Input records:
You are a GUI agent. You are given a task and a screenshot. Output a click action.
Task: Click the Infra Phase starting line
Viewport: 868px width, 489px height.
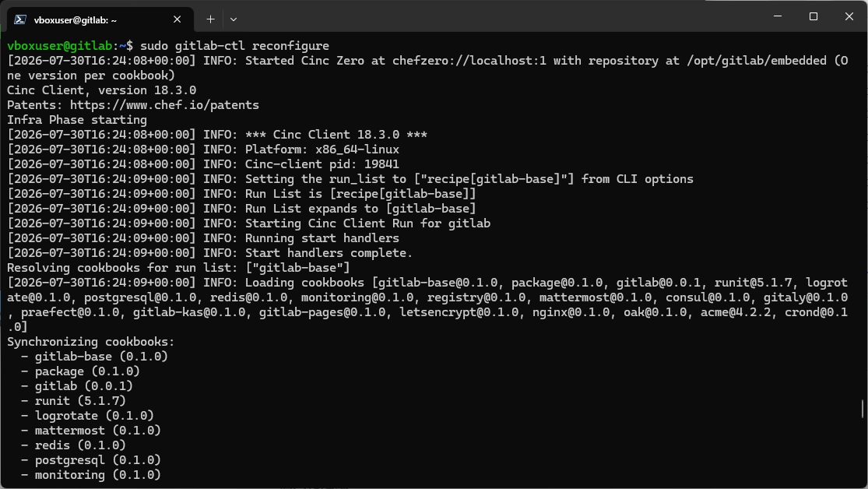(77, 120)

--

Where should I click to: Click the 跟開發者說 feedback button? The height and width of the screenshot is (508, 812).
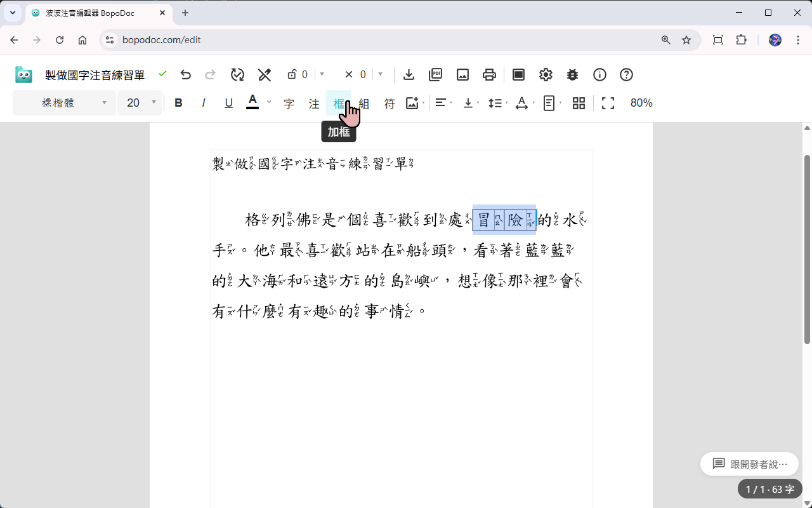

What the exercise asks: Find the string "screenshot" in the entries above and return each line that holds it.

Expected answer:
You are a GUI agent. You are given a task and a screenshot. Output a click action.
Where should I click to: Click the 跟開發者說 feedback button? The height and width of the screenshot is (508, 812).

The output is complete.